Incentivi auto 2010: ne servono ancora per risollevare il settore in Italia

Incentivi auto 2010: ne servono ancora per risollevare il settore in Italia

La crisi delle immatricolazioni non è finita e i risultati che si attendono non promettono nulla di buono. Se, infatti, il primo trimestre dell’anno, sostenuto dalla fase conclusiva degli incentivi statali 2009, ha chiuso con un lieve rialzo (1,1%), il secondo trimestre è crollato del 20%, dato che, in termini unitari, secondo l'Unrae, significa per l'Italia una perdita di oltre 400.000 vetture immatricolate e oltre un miliardo di euro di sola IVA per l’Erario. Secondo le previsioni, se continuerà così e il 2010 chiuderà a quota 1.900.000 immatricolazioni, secondo Gian Primo Quagliano, Presidente Centro Studi Promotor, Gl Events, "solo per l'Iva vi sarà un minor gettito di entità superiore allo stanziamento che sarebbe necessario per finanziare un nuovo programma di incentivi statali".

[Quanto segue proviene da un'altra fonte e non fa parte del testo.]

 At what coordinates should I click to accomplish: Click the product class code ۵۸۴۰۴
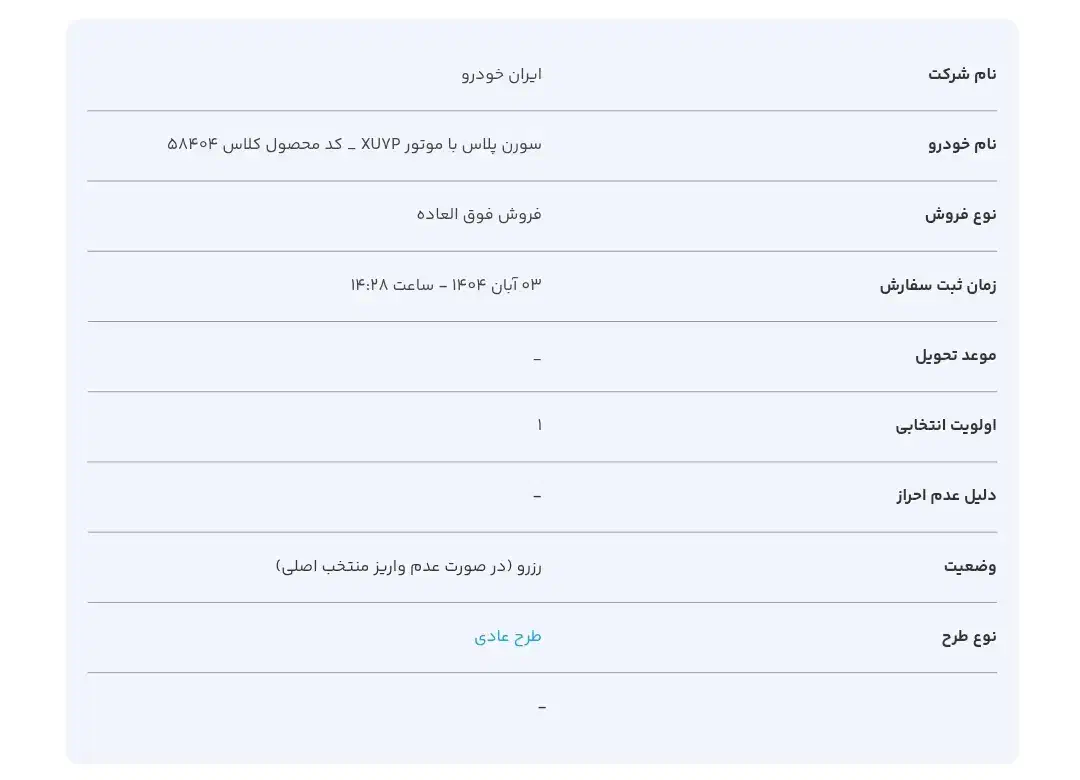pyautogui.click(x=192, y=144)
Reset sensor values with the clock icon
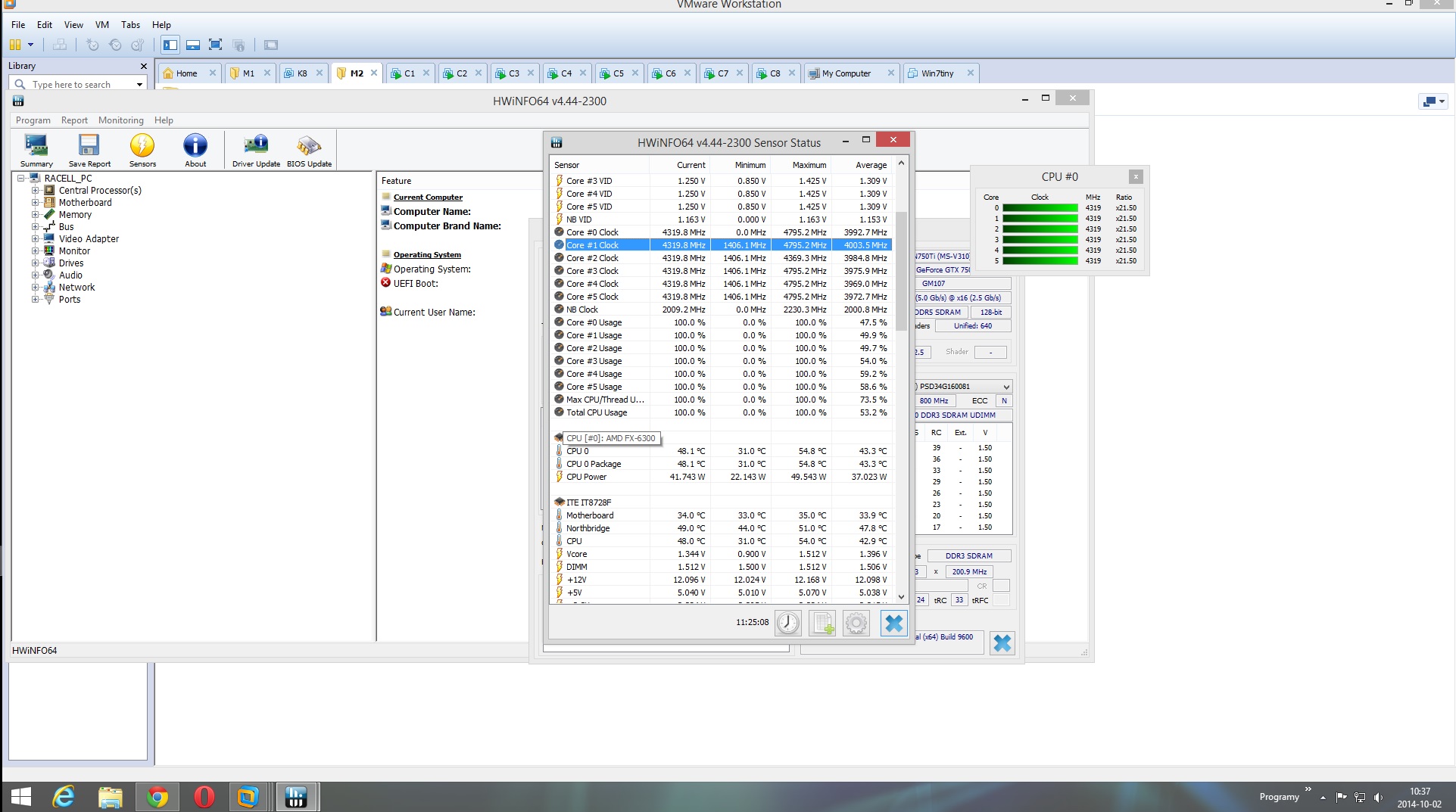 (788, 623)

Ecco perché il monito è unitario: servono ancora gli incentivi auto 2010 per poter risollevare le sorti dell'annata e gettare un ponte verso un 2011 migliore. A chiederli con grande forza sono prima ancora i concessionari, che più di altri soffrono la crisi dell'auto. Le case automobilistiche infatti possono trovare una compensazione alla situazione italiana in altri paesi.
 

Sempre secondo Quagliano inoltre “I marchi premium, ad esempio, stanno facendo grandi affari in Cina e in India e lo stesso Gruppo Fiat mette in casa abbondanti raccolti in Brasile e in altri mercati trainanti, senza contare le possibilità offerte dal mercato Usa". come poi ci si aspetta, i nuovi incentivi dovrebbero andare a toccare le novità sulle quattro ruote, dalle ibride, alle elttriche, in modo da favorire un maggiore sviluppo e una maggiore diffusione di auto rispettose dell'ambiente su strada.